------ Records for this exercise ------

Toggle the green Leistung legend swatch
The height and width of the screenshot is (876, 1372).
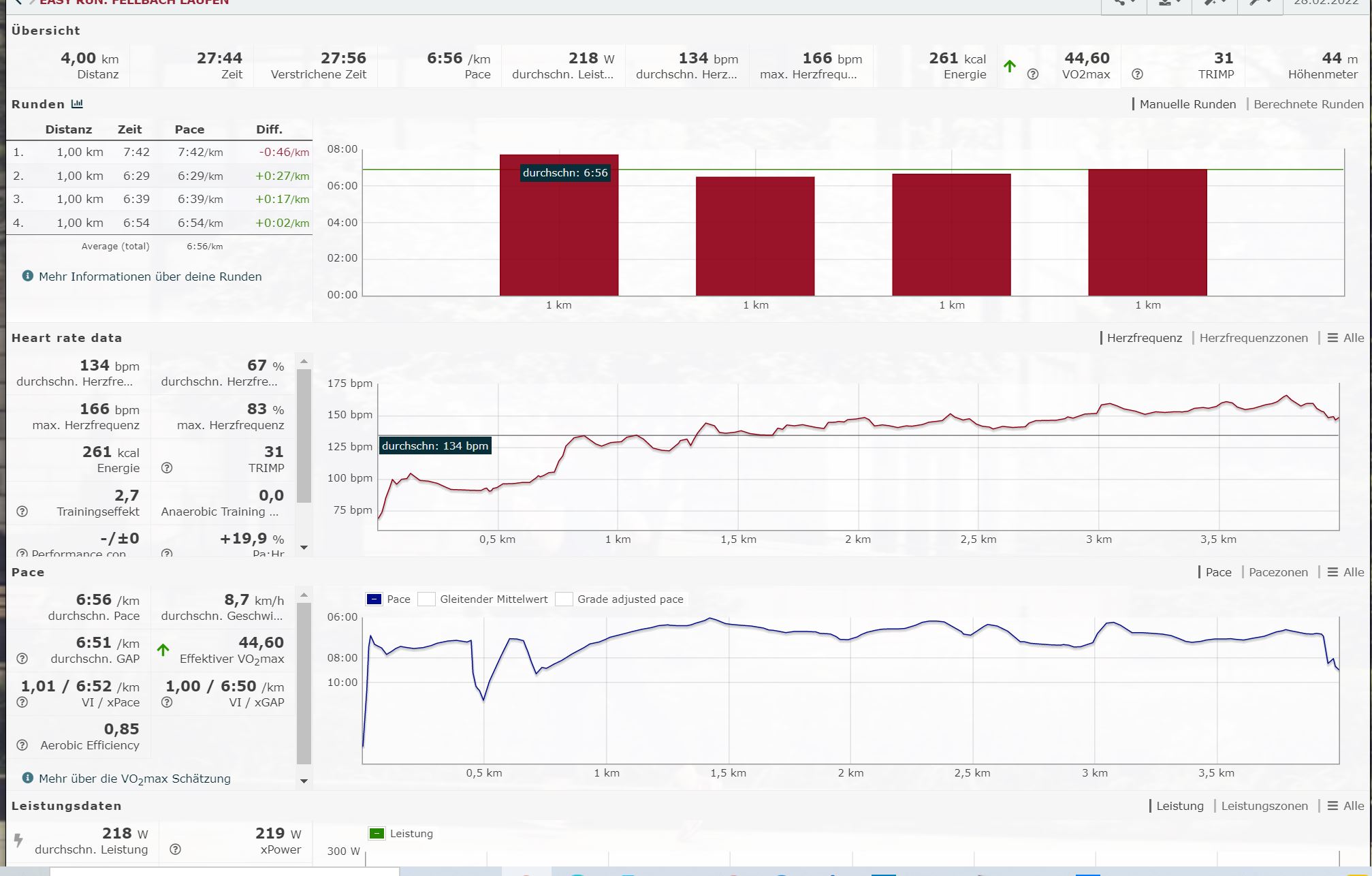pyautogui.click(x=377, y=834)
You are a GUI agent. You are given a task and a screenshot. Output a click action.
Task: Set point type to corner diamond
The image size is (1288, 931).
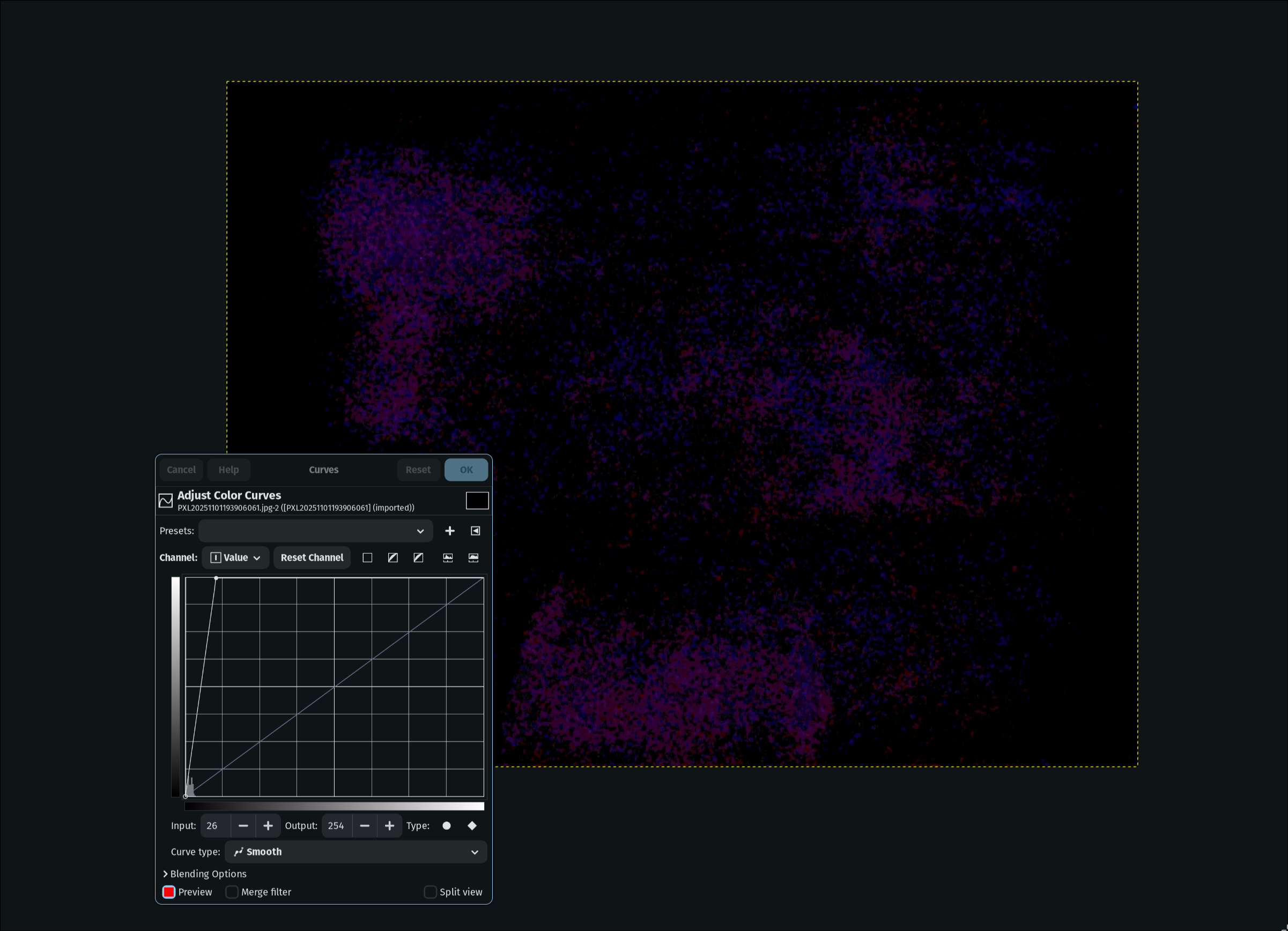(472, 825)
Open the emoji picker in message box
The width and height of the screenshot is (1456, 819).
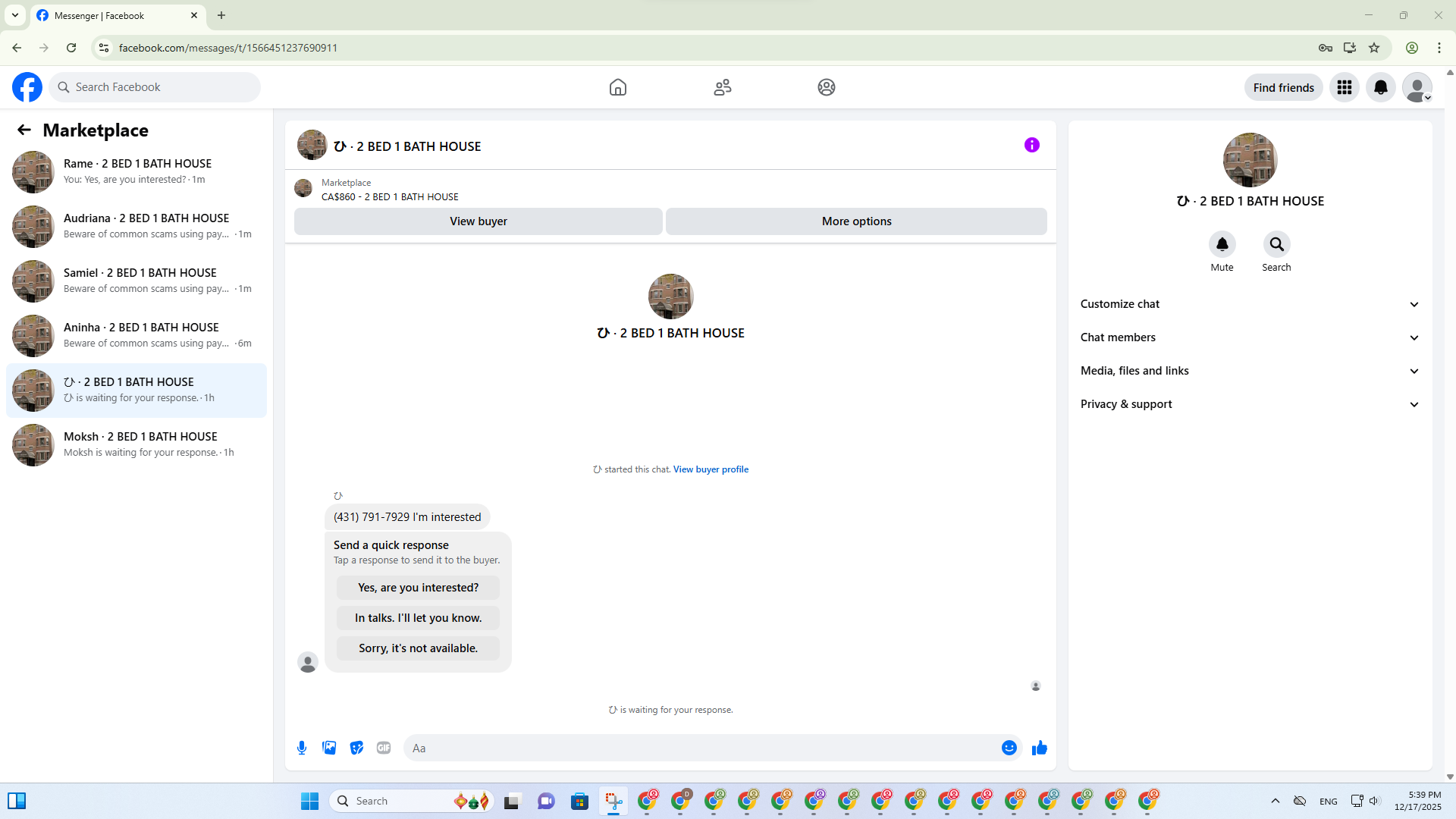click(x=1009, y=748)
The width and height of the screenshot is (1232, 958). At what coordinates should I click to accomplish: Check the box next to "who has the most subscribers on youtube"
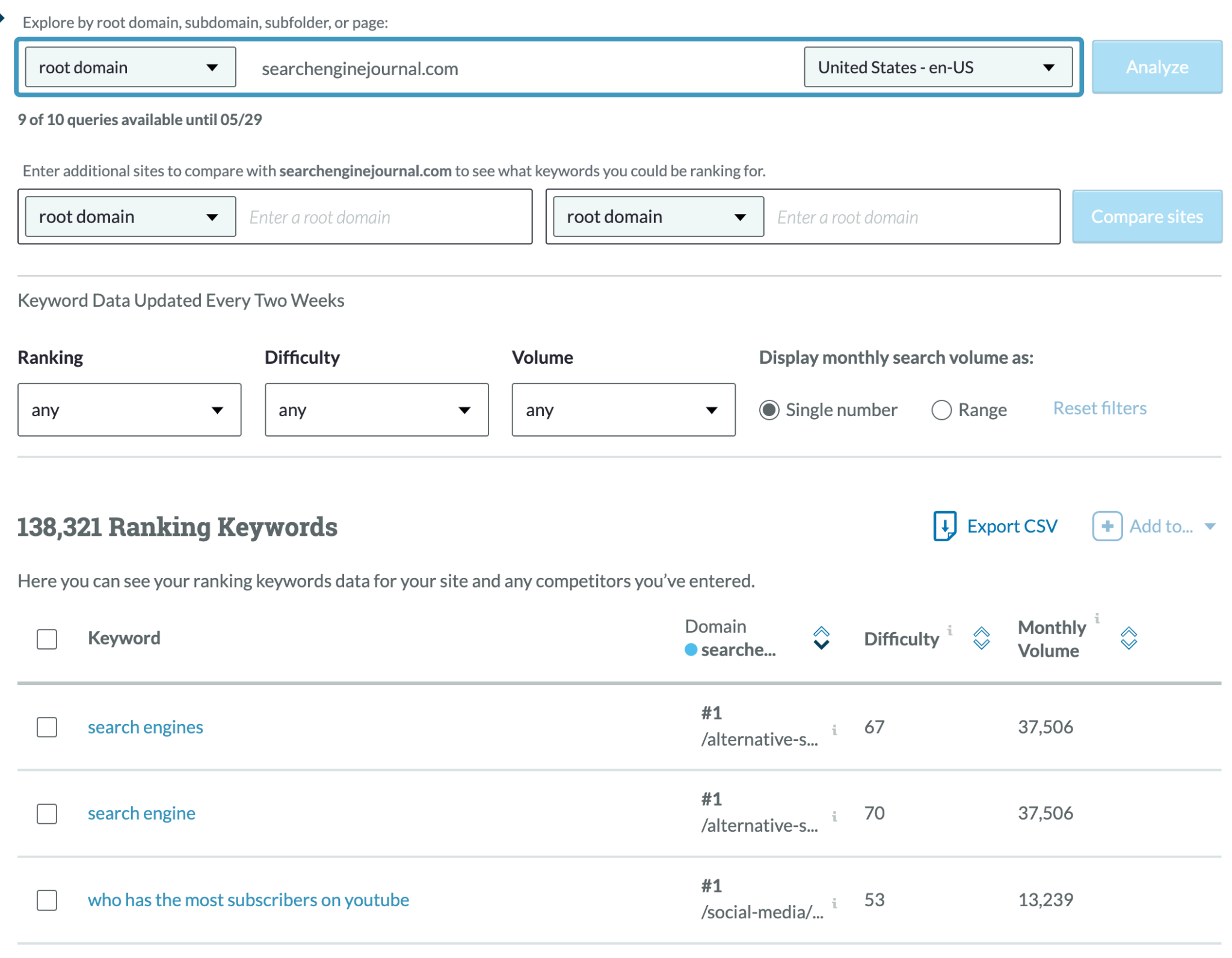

------

Brief:
In the listing above, find the line containing "You are a GUI" and the line containing "Open the emoji picker in message box", then return both of them and every line between, exactly, without pictures.

Reply to the task:
You are a GUI agent. You are given a task and a screenshot. Output a click action.
Task: Set point type to corner diamond
The image size is (1288, 931).
(472, 825)
Open the emoji picker in message box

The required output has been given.